Para el espíritu humano, pocas cosas implican fuerza, estabilidad y firmeza como un árbol. Empleamos sus anillos de crecimiento para establecer el tiempo de eventos que pasaron mucho antes de que naciéramos. Asumimos su presencia aún después de que hayamos marchado. Un árbol mide el pasar de los tiempos que vienen y que van a partir de su sombra, lo que hace que parezcan más pequeños y efímeros.
Por esto y más, el árbol es una metáfora recurrente en las Escrituras. Dicha imagen habla de las cualidades que he mencionado, y de muchas otras. El autor del Salmo 52 lo considera una metáfora apropiada para ayudarlo a expresar su confianza en las eternas misericordias del Señor, frente a las aparentes fuerzas invencibles de hombres malvados.
Motivado por la provisión eterna del Señor, el salmista se anima a dirigirse al malevolente, que en su mente está parado delante de él con una atención temblorosa.
¿Por qué te jactas de tu maldad, varón prepotente?

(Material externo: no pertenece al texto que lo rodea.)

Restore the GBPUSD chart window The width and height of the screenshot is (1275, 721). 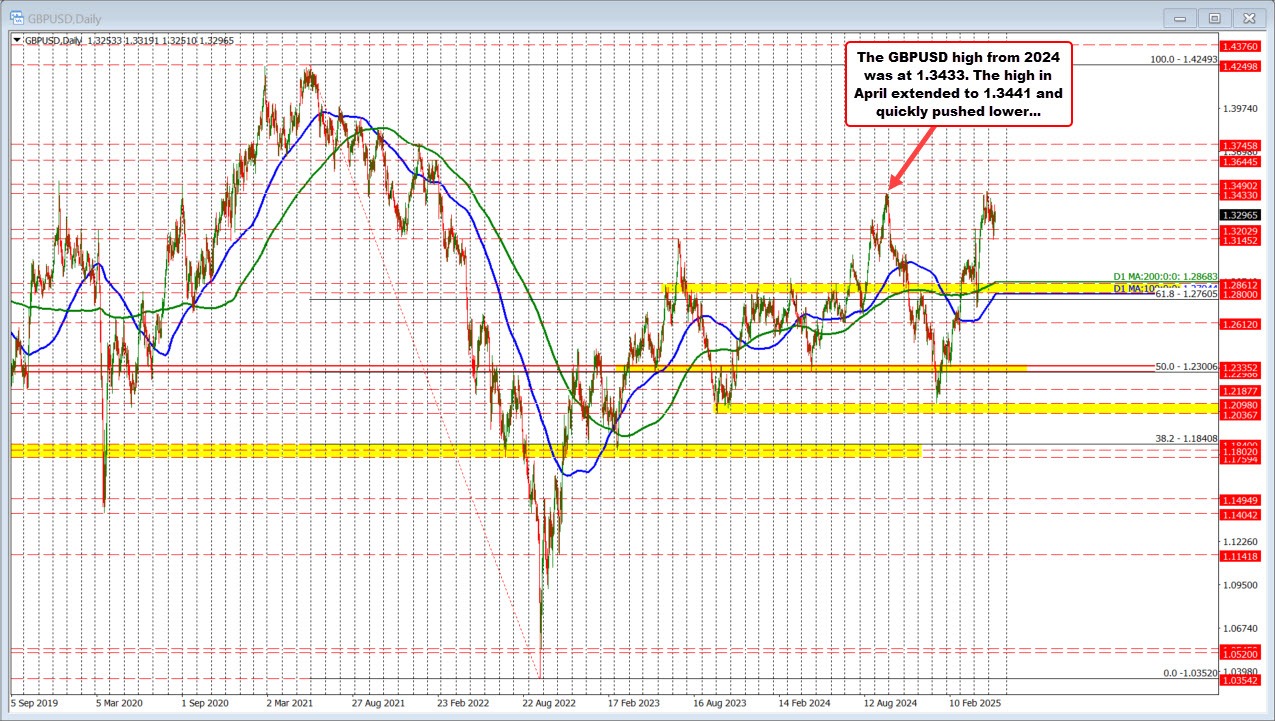pyautogui.click(x=1213, y=17)
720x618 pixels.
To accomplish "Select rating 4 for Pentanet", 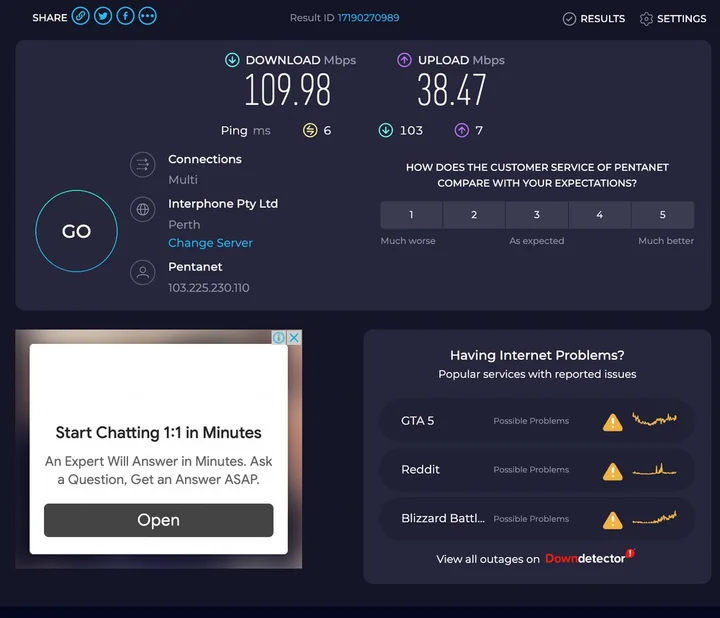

¡El amor de Dios es constante!
Tu lengua, como navaja afilada,
trama destrucción y practica el engaño.
Más que el bien, amas la maldad;
más que la verdad, amas la mentira.Lengua embustera,
te encanta ofender con tus palabras. (Salmo 52:1-4 NVI)De acuerdo con ese dualismo moral que enriquece la retórica de los hombres y las mujeres que escriben poesía mientras están bajo asedio, el salmista reduce a su adversario a un montón indiscriminado de malvadas maquinaciones.
Entonces, viene esta palabra:
Pero Dios te arruinará para siempre … ¡te arrancará del mundo de los vivientes!
Al leer tan feroz expresión de confianza en el carácter moral del mundo creado, es bueno recordar que uno lee las palabras del débil. El hombre débil vive por estas palabras, nutre su debilidad con la esperanza de que dichas expresiones son ciertas, deposita sus temores en la valiente confianza de semejante afirmación. No es fácil vivir asediado. Las palabras son, algunas veces, todo lo que uno tiene.
La confianza del salmista en el eventual destierro del malvado es una apuesta situada en la promesa del Señor para reivindicar al oprimido. Si él está equivocado, todo está perdido. Las probabilidades no son alentadoras.
En esta situación arriesgada, la autodescripción del escritor se torna más conmovedora que banal:
Pero yo soy como un olivo verde
que florece en la casa de Dios;
yo confío en el gran amor de Dios
eternamente y para siempre.
Un árbol, un antiguo olivo verde, plantado desde hace mucho tiempo en la propia presencia del Señor, aún florece mientras el odio y el caos agitan las aguas justo más allá de umbral del templo.
Cuando los niños pequeños sacan pecho y se proclaman invencibles, sonreímos y sabemos que aprenderán con el tiempo a moderarse, a evitar el lenguaje vanaglorioso y practicar la autocrítica a su justa medida.
Los niños pequeños efectivamente crecen y descubren que no son invencibles, que el odio es demasiado concreto para negarlo, que la vida a veces se convierte en un drama de supervivencia, que no tienen recursos excepto su confianza en Dios, cuyo amor y bondad duran más que cualquier rival.
A veces, adorando y orando en soledad, imaginan que son como un árbol, floreciendo en la casa de Dios.